Hi. I am running a course and would like to have my students use pymc v4 in Jupyter notebooks. I have experimented with my own Windows 10 environment and think I can work out how I might get pymc v4 to work with Jupyter, but the process was less than simple. Fundamentally, the complexity of dealing with environments, on various operating systems the students are using and with various still levels of working with scripts is just a show stopper.
Is there any simple way to install and run pymc v4 with one of two lines of conda commands for example? Or, should I just have my class work with pymc3 until a more straight forward install exists for pymc v4?
I can see that pymc v4 is a nice step forward and a lot of work has gone into it.
The installation guides on the wiki (windows | mac | linux) give one-liners in conda to install PyMC. These are what I always follow when I need to start a new environment.

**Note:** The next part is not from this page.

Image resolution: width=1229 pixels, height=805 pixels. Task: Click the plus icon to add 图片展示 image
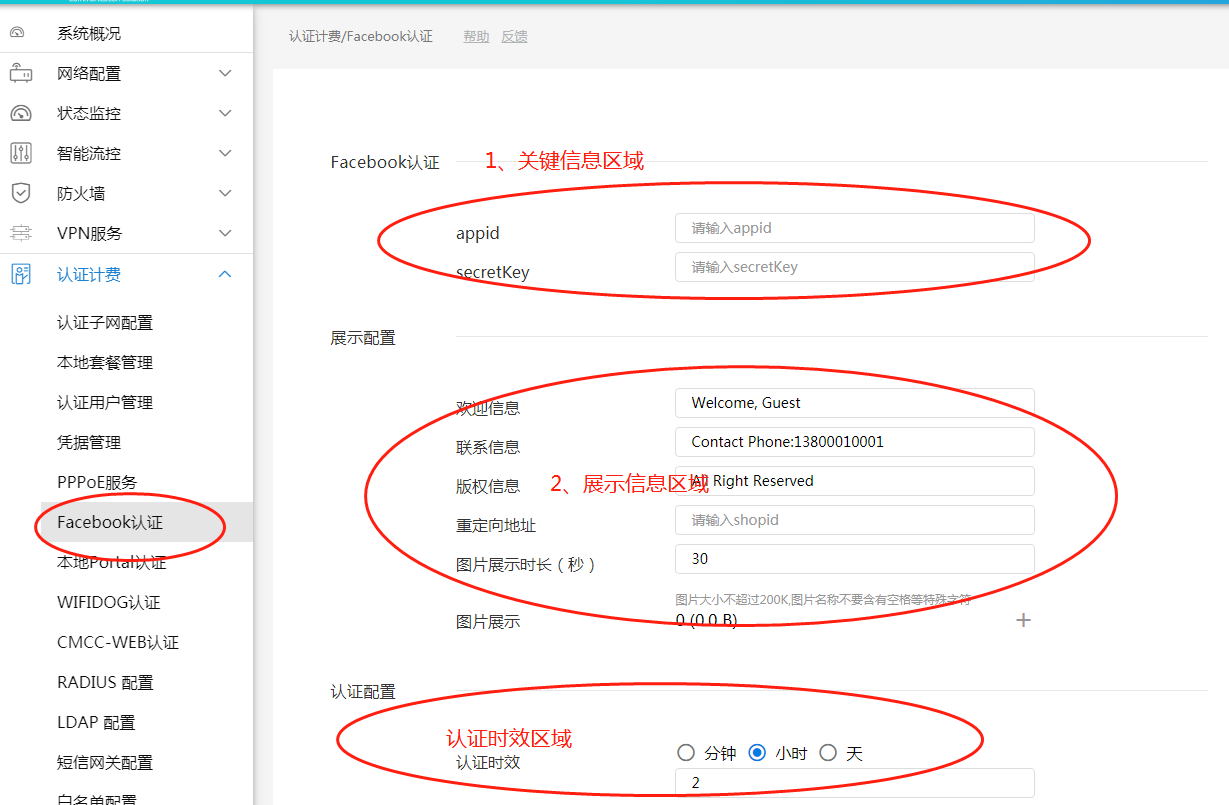pos(1023,620)
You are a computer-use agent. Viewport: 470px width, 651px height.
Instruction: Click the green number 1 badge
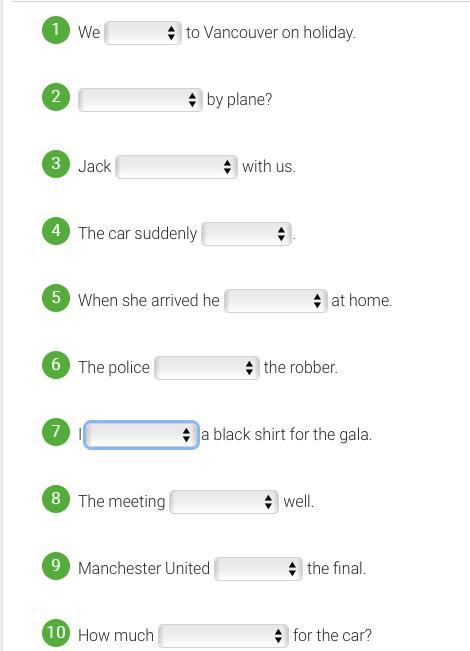click(56, 30)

I am currently teaching a class where I am introducing students with very limited computer science backgrounds to scientific computing in Python. What worked quite well for me was to distribute a .yml with all the packages needed for the course to all the students. Then all they needed to do was download miniconda, save the .yml to their home directory, and run
conda env create -f env_name.yml.
Another alternative is to have the students use Colabs. As of very recently, PyMC now comes installed by default when you launch a new Colab instance. This would avoid the headache of installations and platform wrangling altogether.

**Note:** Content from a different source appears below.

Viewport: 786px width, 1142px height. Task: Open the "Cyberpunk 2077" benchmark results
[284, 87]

Thanks for the quick and helpful response!
I should have been more specific. The conda install is not the problem, it is this second step that seems to cause problems for simple use of Jupyter notebooks:" conda activate pymc_env
The idea of using Colab is a great one! This could well be the path of least resistance; and least IT support time that I do not have for me. Thank you.
My students are generally quite good at using Python. I have been really happy having moved the Bayes model lessons of my course from Stan to pymc3. Often with Stan, I had to extend deadlines and do a lot of one-on-one help because of the model definition language. With pymc, my students can focus on the new Bayes modeling concepts and not on dealing with syntax of an unfamiliar language.
Sounds like Colab might be the way to go. I’m still curious why activating the environment causes problems if the conda install worked though? That suggests to me the conda install didn’t work.
I think I agree with you about using Colab
On my WIndows 10 machine with standard Anaconda the activate script did not exist and I had to know to use activate.bat. init the environment, etc. Then I needed to make a new instance of the entire Anaconda distribution to get Jupyter to run in that new environment.
Maybe I am doing this all the hard way, but my experience was far from turnkey. This said, would be happy if someone told me that I was doing this all wrong and there is a better way:)
This sounds like a $PATH issue to me. But it’s hard to diagnose without additional information. Colab is a great solution for teaching.
Thanks for the suggestion about path. I also considered a path problem. I actually checked the scripts directory and there is no activate script.
Huh. So that seems like conda wasn’t installed correctly. Weird.
For what it’s worth, I strongly suggest using miniconda + mamba over “normal” anaconda. I had a lot of problems with anaconda until I made that switch. Plus the anaconda navigator is basically bloatware imo.
Seconded. I have been using micromamba and have been very happy with that as well.